Document extract:
Archaeological news about the Archaeology of Early Medieval Europe from the Archaeology in Europe web site

Thursday 27 April 2017

Iron-age Viking longhouses were burned and buried in funerals


From the Bronze Age until the Viking Age, burial mounds could be placed on top of the remains of three-aisled longhouses. The internal posts that served as roof-supporting beams were sometimes removed before the house was set on fire. Once the house had burned to the ground, one or more burial mounds were placed on top of its remains.
Marianne Hem Eriksen is a postdoc at the Department of Archaeology, Conservation and History. In an article in the European Journal of Archaeology, she investigates the causes of this practice.
'I studied seven different house burials from the Iron Age in Scandinavia, in five different locations: Högom in Sweden; Ullandhaug in Rogaland; Brista in Uppland, Sweden; Jarlsberg in Vestfold; and Engelaug in Hedmark,' Eriksen tells us.

Problems and tasks:
1. List every location named in the news item on Viking house burials as a site of the house burials studied.
2. In the news item on Viking house burials, turn the paragraph beginning "From the Bronze Age until the Viking Age" into a short list of its main facts.
3. According to the news item on Viking house burials, in which journal did Marianne Hem Eriksen publish her article?
The data after this point comes from a different source than the news item on Viking house burials.

Supplied material:
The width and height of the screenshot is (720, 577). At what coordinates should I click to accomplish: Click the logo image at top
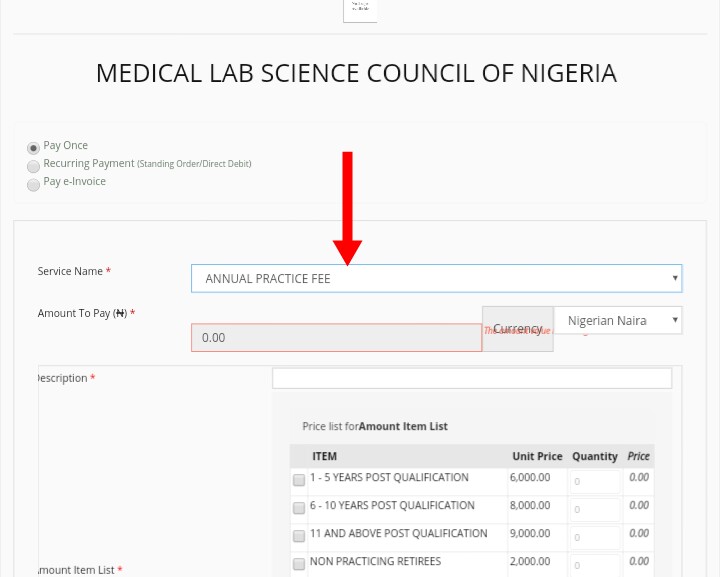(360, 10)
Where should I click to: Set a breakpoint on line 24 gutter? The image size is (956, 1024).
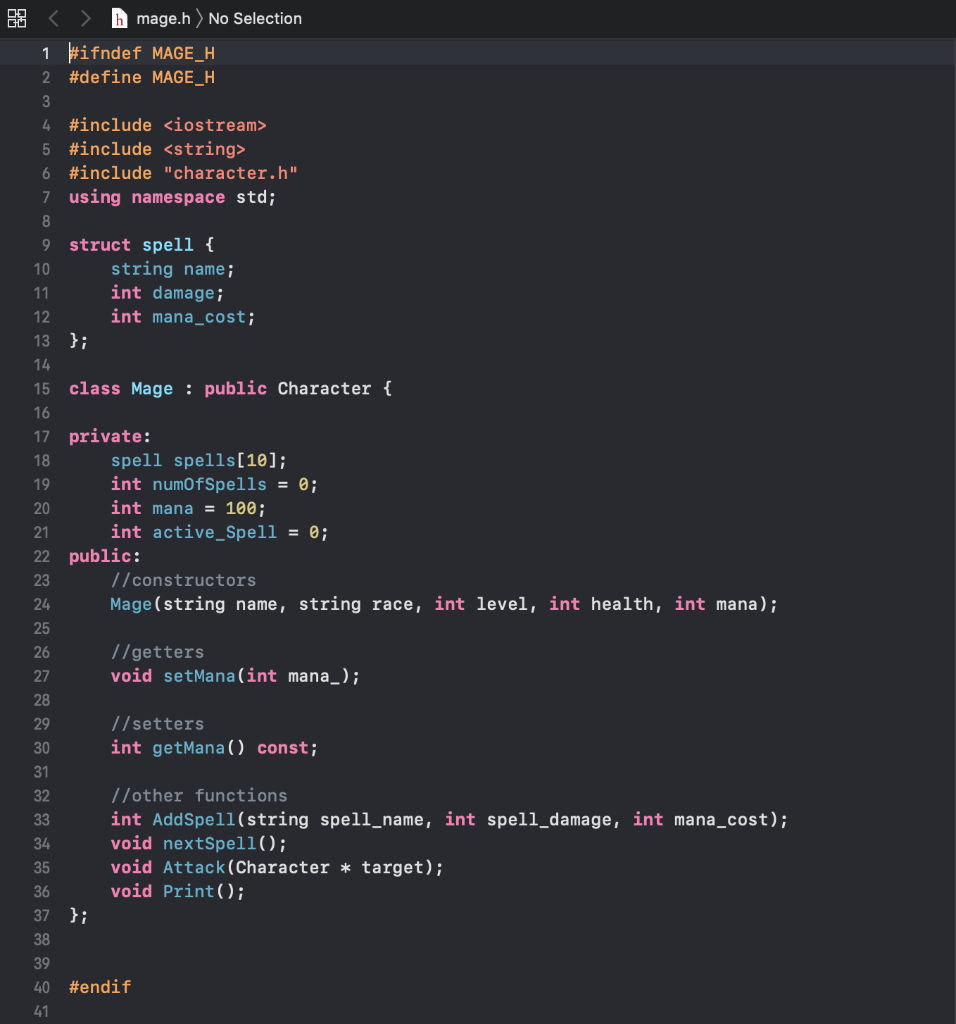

Answer set:
1.
- Högom in Sweden
- Ullandhaug in Rogaland
- Brista in Uppland, Sweden
- Jarlsberg in Vestfold
- Engelaug in Hedmark

2.
- From the Bronze Age to the Viking Age, burial mounds were sometimes placed on the remains of three-aisled longhouses.
- The internal roof-supporting posts were sometimes removed before the house was set on fire.
- After the house burned to the ground, one or more burial mounds were placed on its remains.

3. The European Journal of Archaeology.